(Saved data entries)

______

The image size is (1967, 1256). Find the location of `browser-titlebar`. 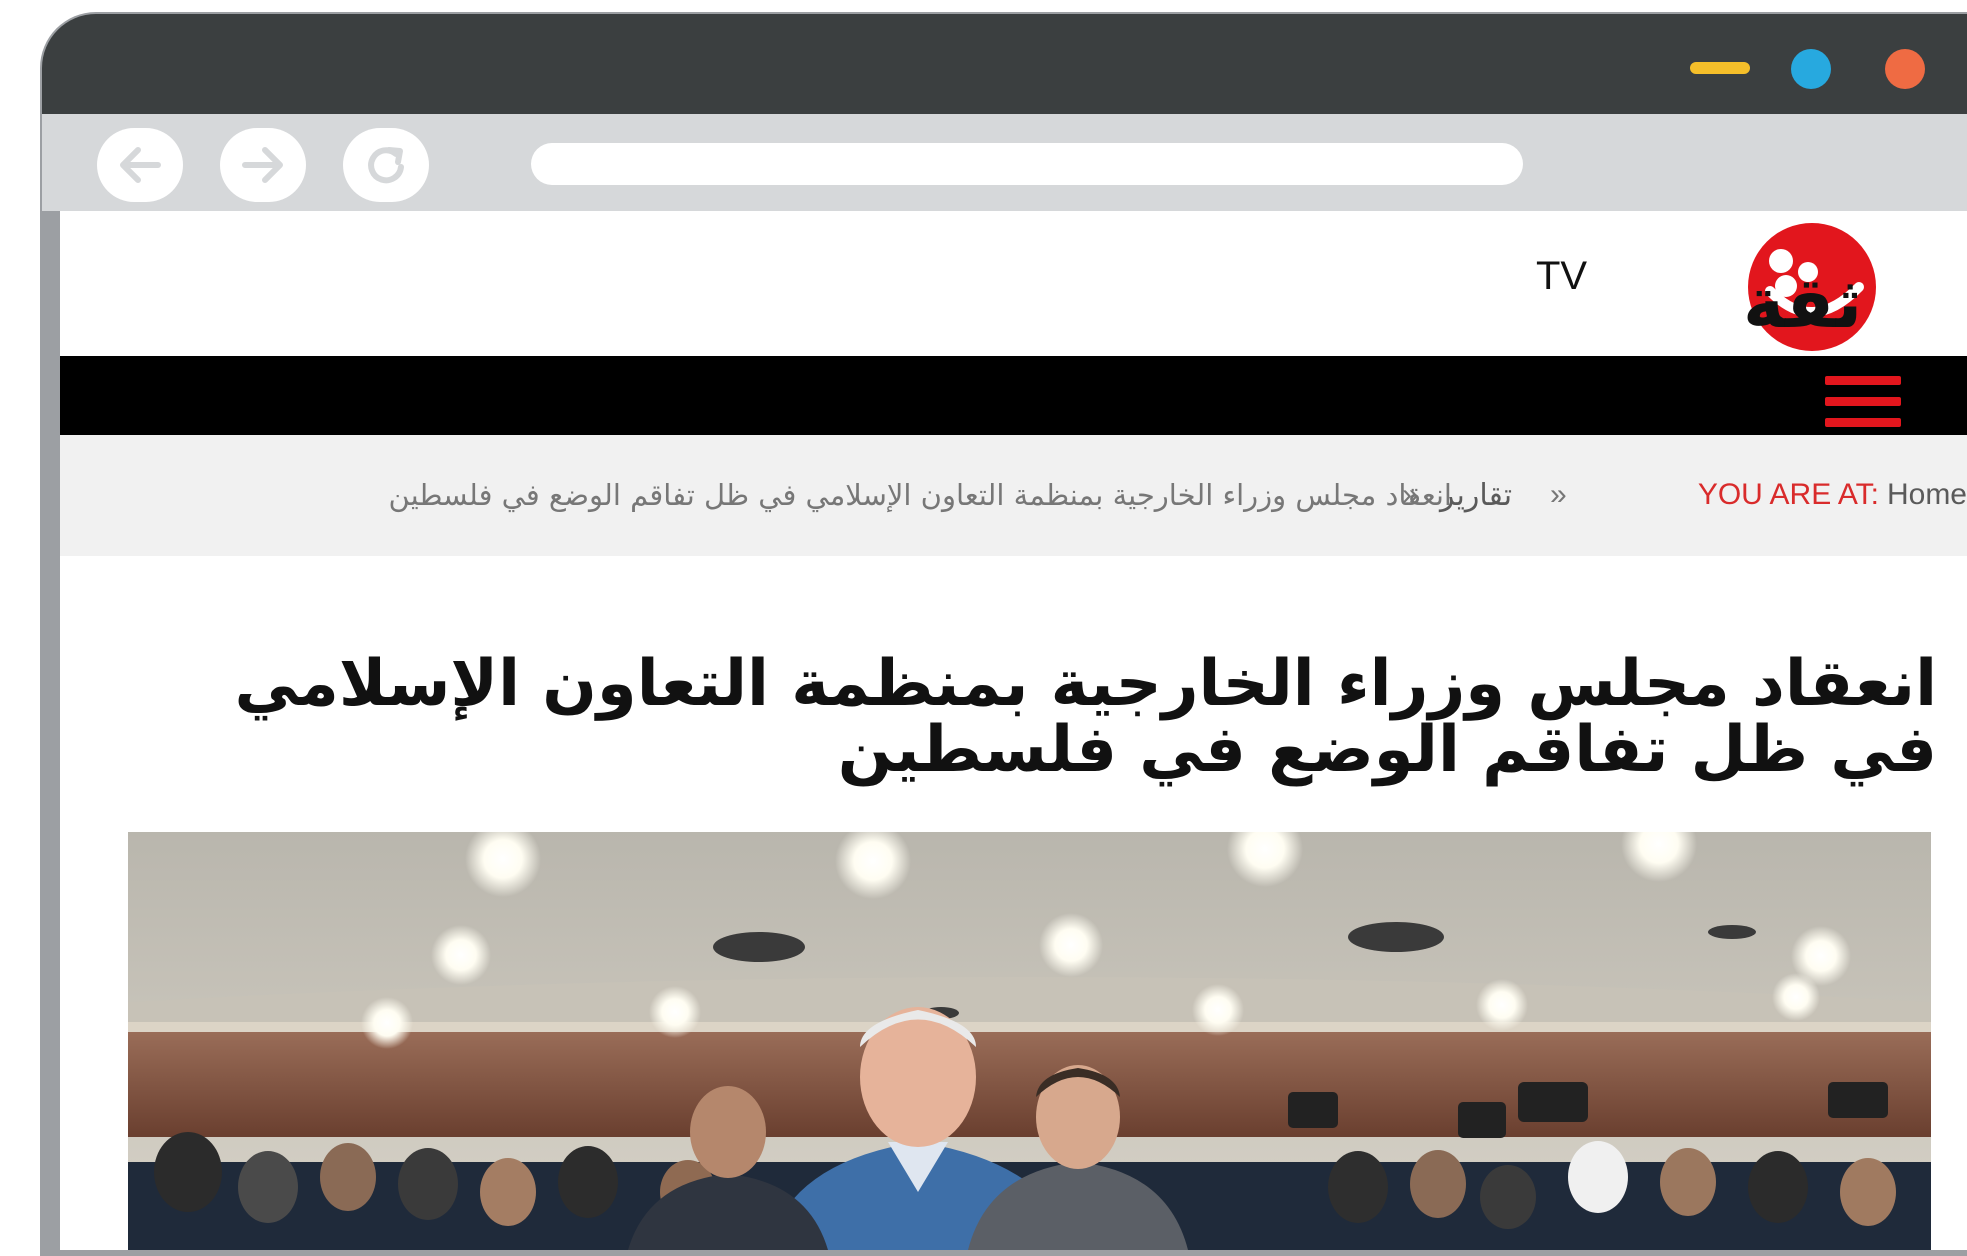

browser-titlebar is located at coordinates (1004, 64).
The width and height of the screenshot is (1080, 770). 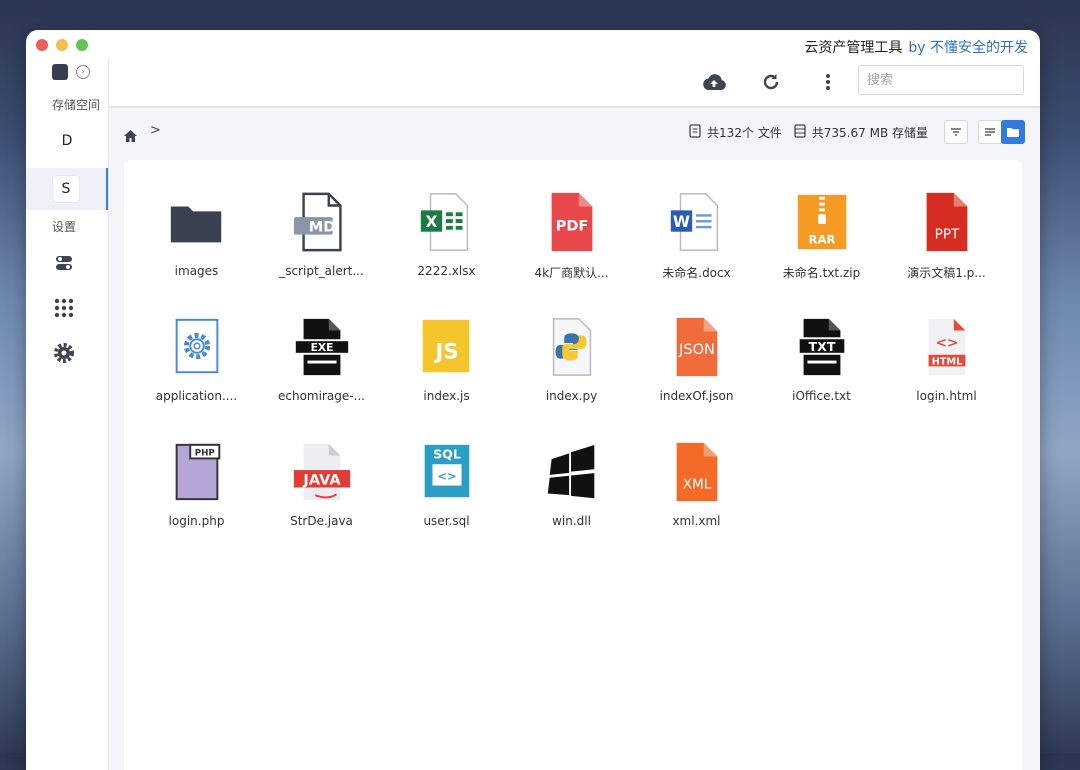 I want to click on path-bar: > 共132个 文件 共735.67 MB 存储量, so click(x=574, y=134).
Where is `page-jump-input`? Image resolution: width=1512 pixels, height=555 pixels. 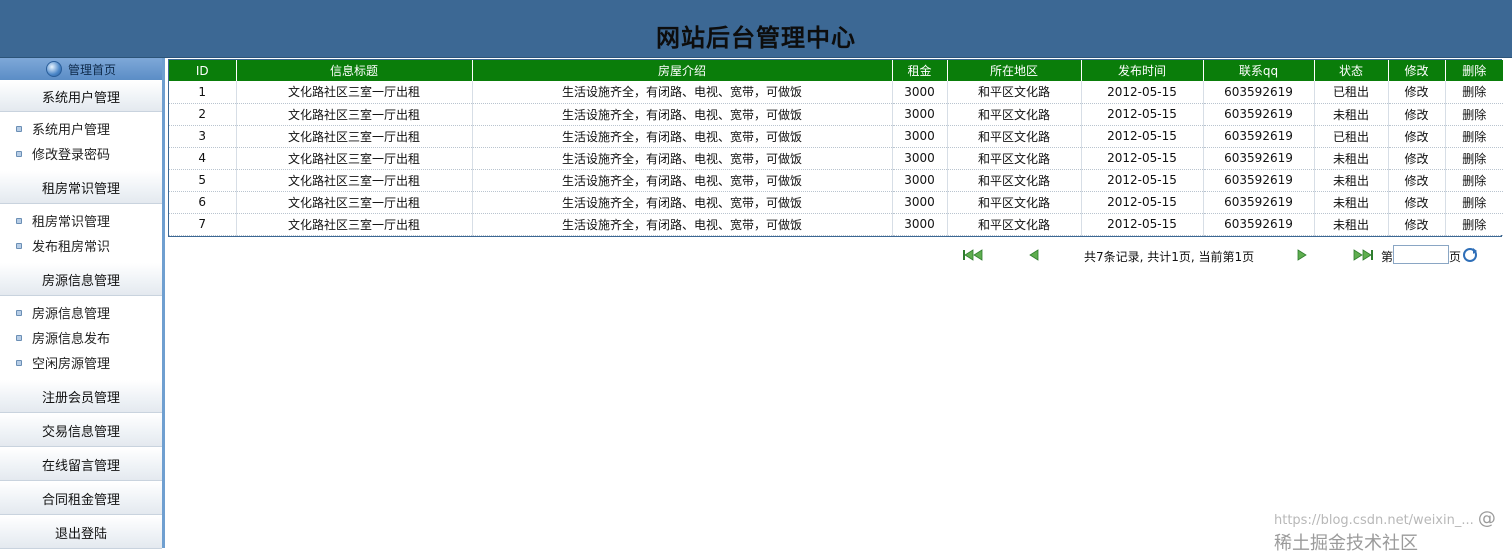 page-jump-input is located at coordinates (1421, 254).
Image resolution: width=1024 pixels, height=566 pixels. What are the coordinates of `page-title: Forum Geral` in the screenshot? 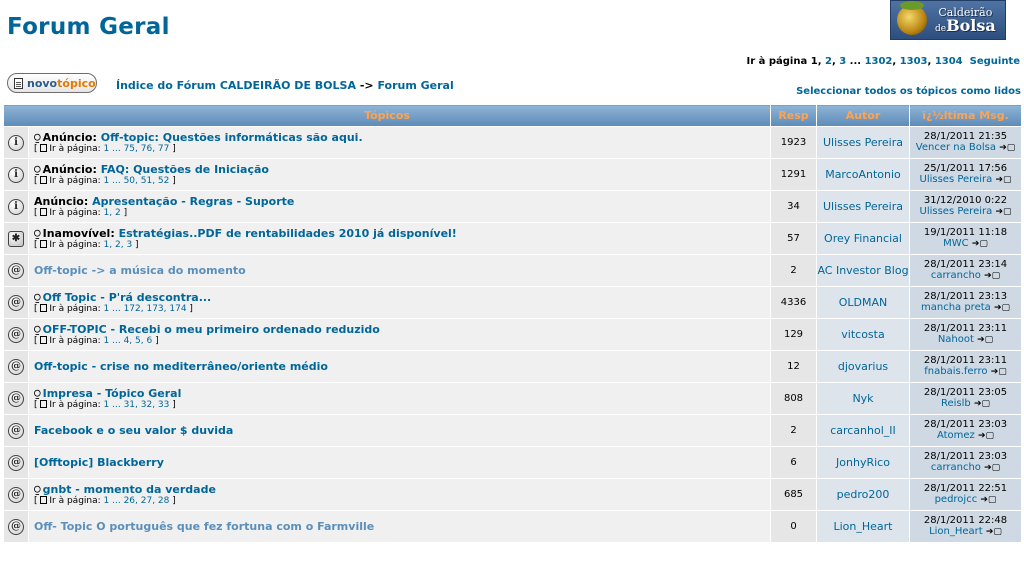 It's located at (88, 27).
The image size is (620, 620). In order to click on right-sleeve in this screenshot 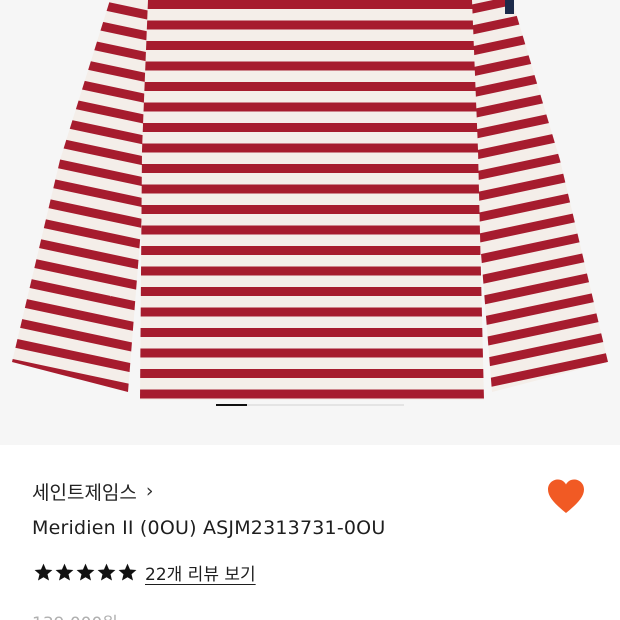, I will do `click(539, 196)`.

______

* REQUIRED WORK:
Reproduce everything from the first of the lines above down through the line containing "browser-titlebar is located", including both ends, and leave the pictures out.

* SOLVED EXERCISE:
The image size is (1967, 1256). Find the location of `browser-titlebar`. 

browser-titlebar is located at coordinates (1004, 64).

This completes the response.